### TASK DESCRIPTION:
Swap every "thumbnail" in the items below for "preview" and write the lines out again with nothing else changed. Leave the pictures out.

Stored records
▶

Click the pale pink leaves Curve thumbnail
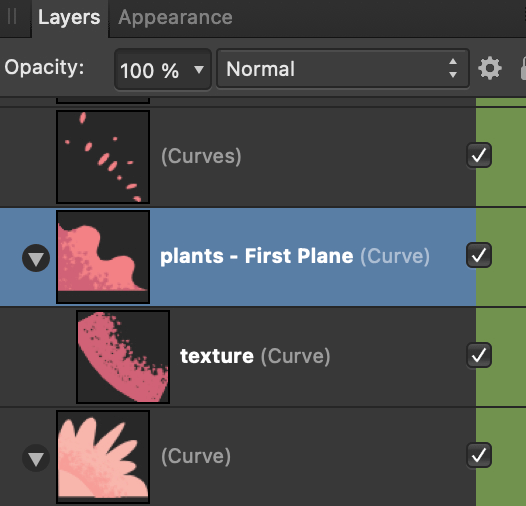Image resolution: width=526 pixels, height=506 pixels. (103, 457)
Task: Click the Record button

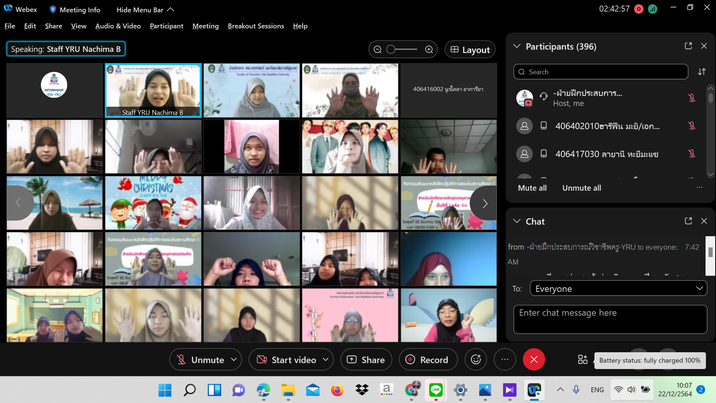Action: [x=426, y=359]
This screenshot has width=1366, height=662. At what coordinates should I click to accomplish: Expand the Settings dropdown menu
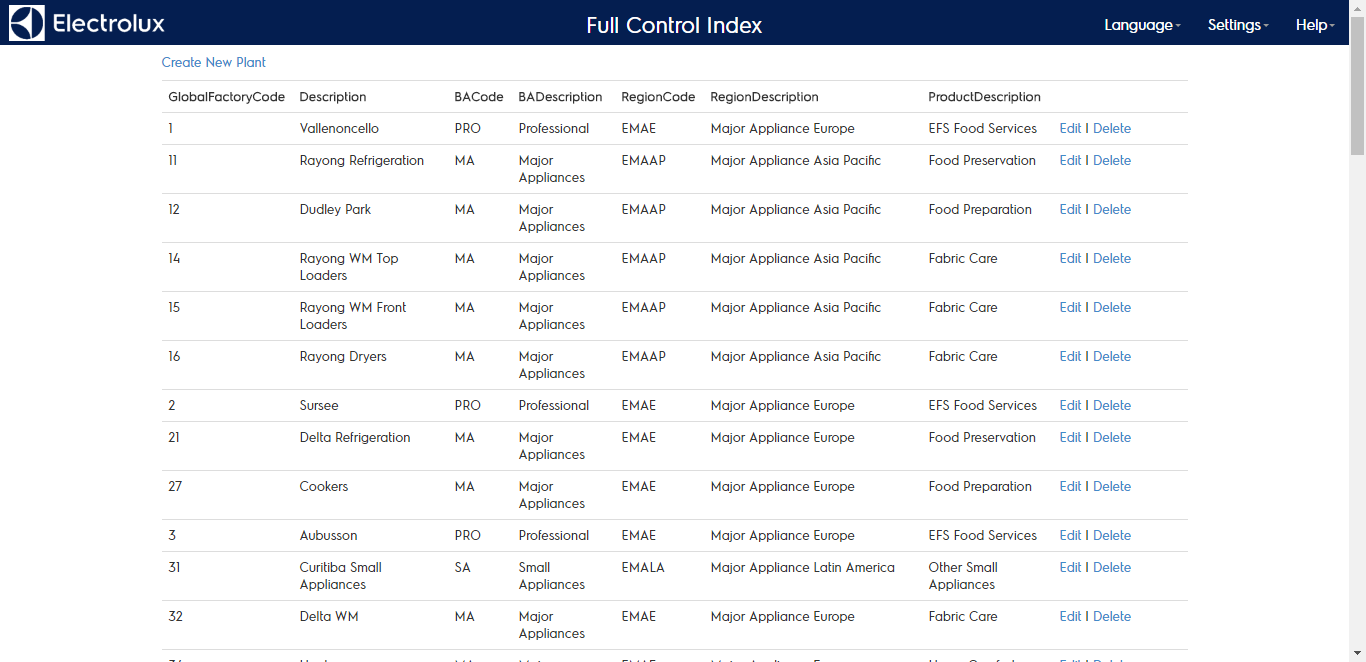(1237, 25)
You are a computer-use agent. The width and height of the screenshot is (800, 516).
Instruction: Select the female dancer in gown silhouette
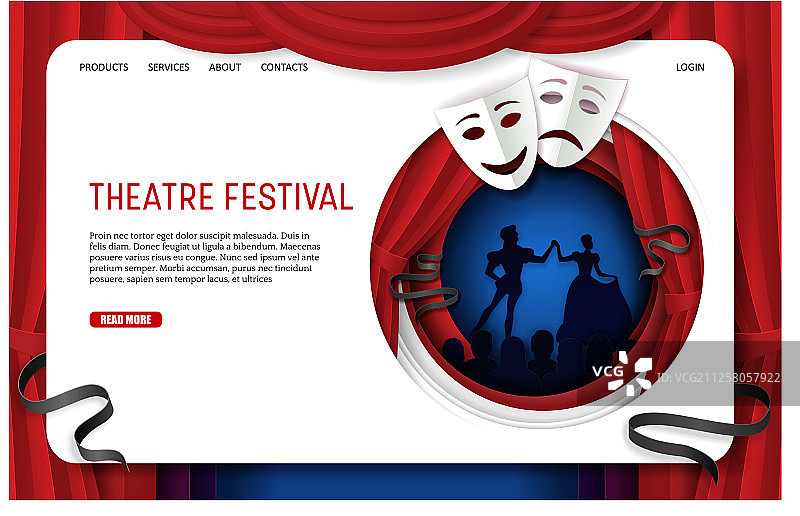click(x=592, y=291)
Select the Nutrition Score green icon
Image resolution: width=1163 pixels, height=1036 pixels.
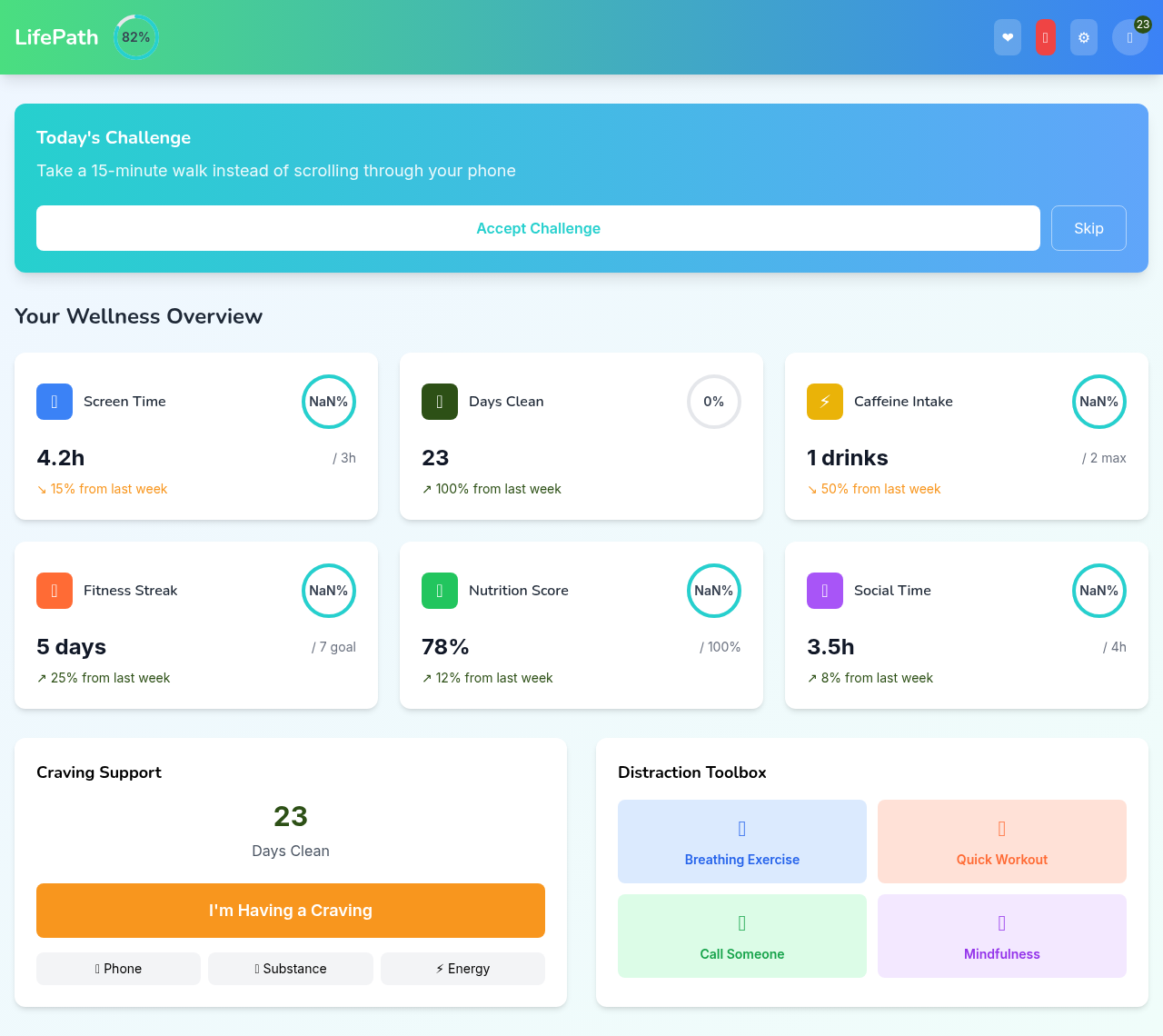[x=440, y=590]
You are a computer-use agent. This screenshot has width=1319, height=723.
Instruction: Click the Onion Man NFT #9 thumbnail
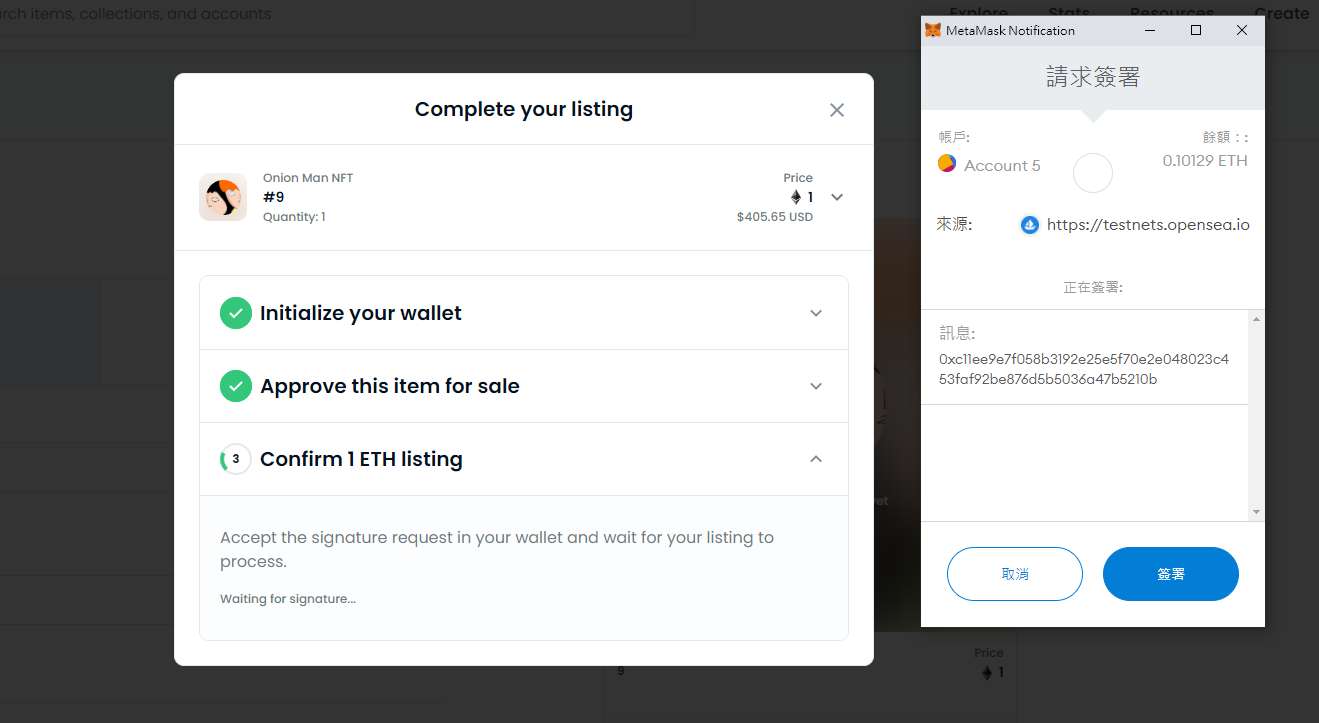tap(223, 197)
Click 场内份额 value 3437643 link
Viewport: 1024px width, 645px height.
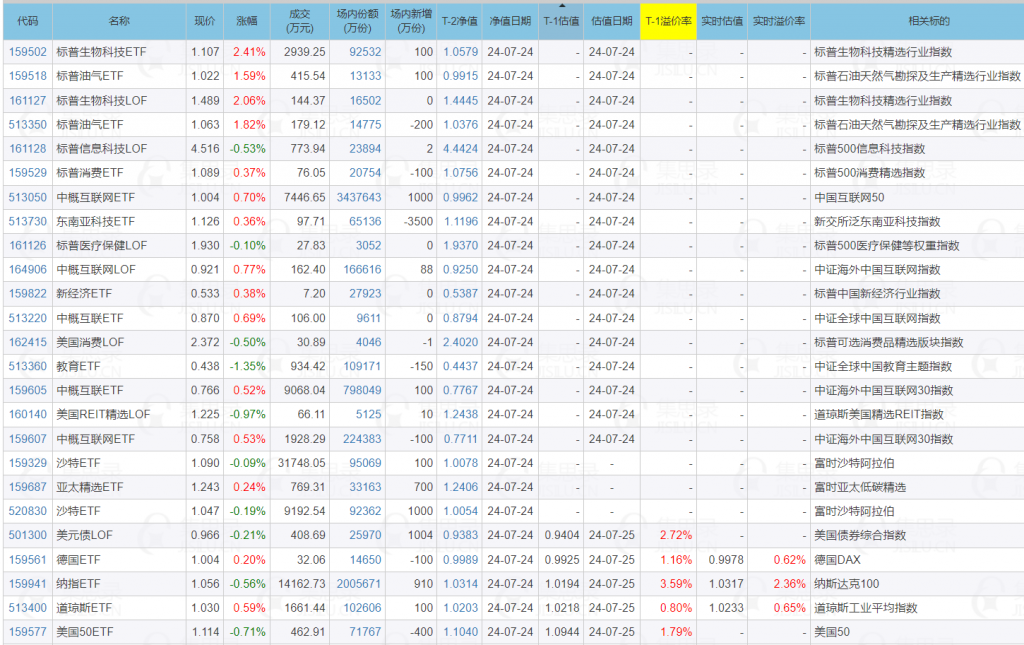tap(359, 197)
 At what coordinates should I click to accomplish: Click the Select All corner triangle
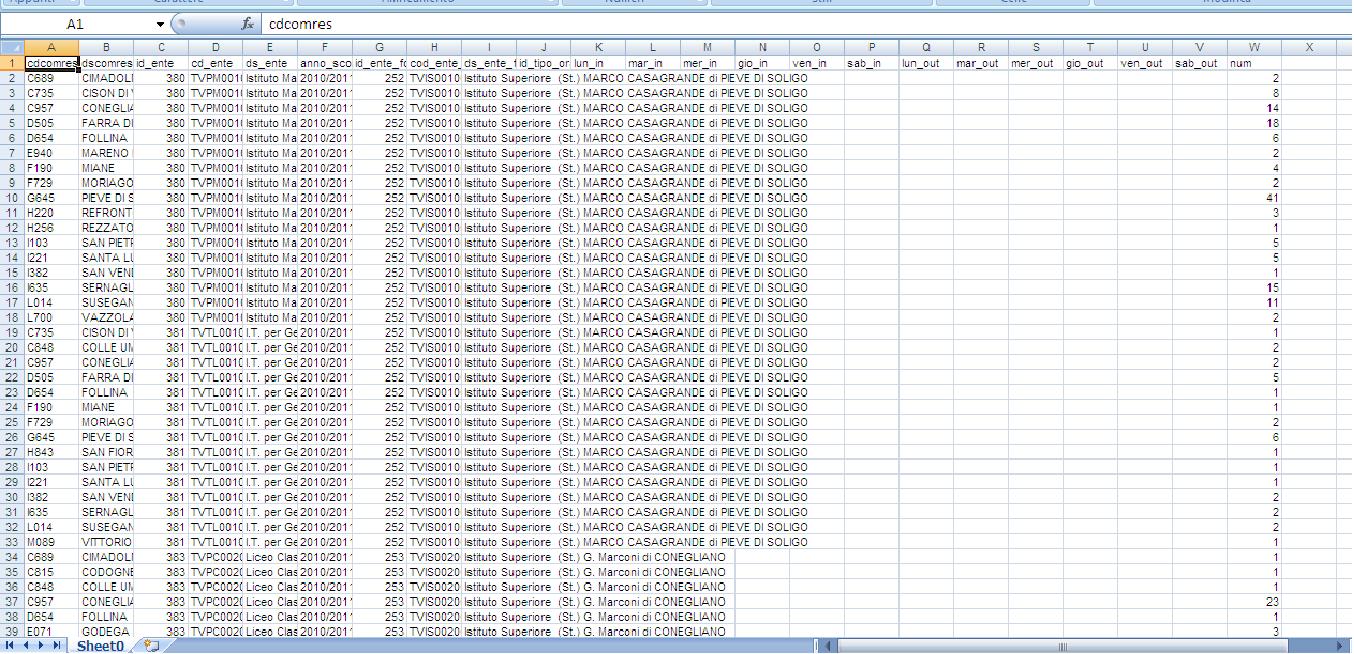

◀

### WRITTEN SOLUTION:
Click the pale pink leaves Curve preview
Image resolution: width=526 pixels, height=506 pixels. (103, 457)
Task: Click the Record button

Action: [x=426, y=359]
This screenshot has width=1366, height=662. At what coordinates should I click to accomplish: Expand the Settings dropdown menu
(1237, 25)
You are a computer-use agent. The width and height of the screenshot is (800, 516).
Instruction: Select the female dancer in gown silhouette
click(x=592, y=291)
Select the Nutrition Score green icon
Image resolution: width=1163 pixels, height=1036 pixels.
[x=440, y=590]
You are a computer-use agent. This screenshot has width=1319, height=723.
Instruction: Click the Onion Man NFT #9 preview
tap(223, 197)
Click 场内份额 value 3437643 link
Viewport: 1024px width, 645px height.
tap(359, 197)
 At what coordinates should I click to accomplish: Click the Select All corner triangle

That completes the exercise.